Problem:
Where a record contains an image, leave the image out and print the rest exactly.
----------------------------------------
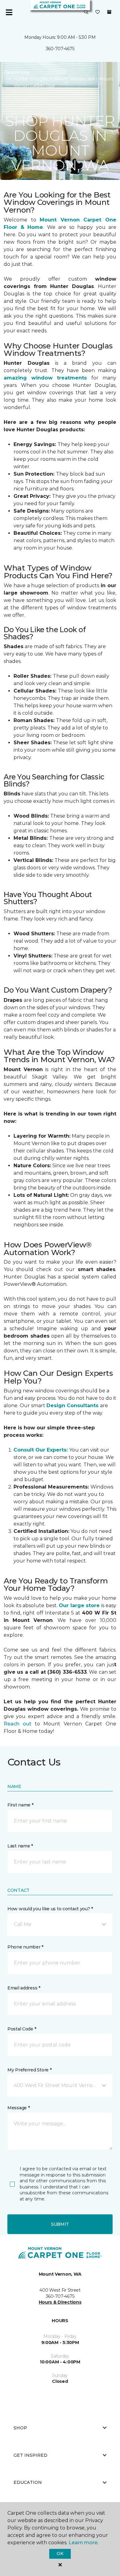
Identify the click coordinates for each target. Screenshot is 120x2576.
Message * (18, 2108)
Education (28, 2482)
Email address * (23, 1988)
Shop (20, 2428)
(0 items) (109, 12)
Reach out (17, 1724)
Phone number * (25, 1947)
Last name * (20, 1846)
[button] (86, 12)
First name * (20, 1805)
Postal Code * (21, 2029)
----------------------------------------
Answer for the task:
Identify the click coordinates for each target. Screenshot is 120x2576.
Message * (18, 2108)
Education (28, 2482)
Email address * (23, 1988)
Shop (20, 2428)
(0 items) (109, 12)
Reach out (17, 1724)
Phone number * (25, 1947)
Last name * (20, 1846)
[button] (86, 12)
First name * (20, 1805)
Postal Code * (21, 2029)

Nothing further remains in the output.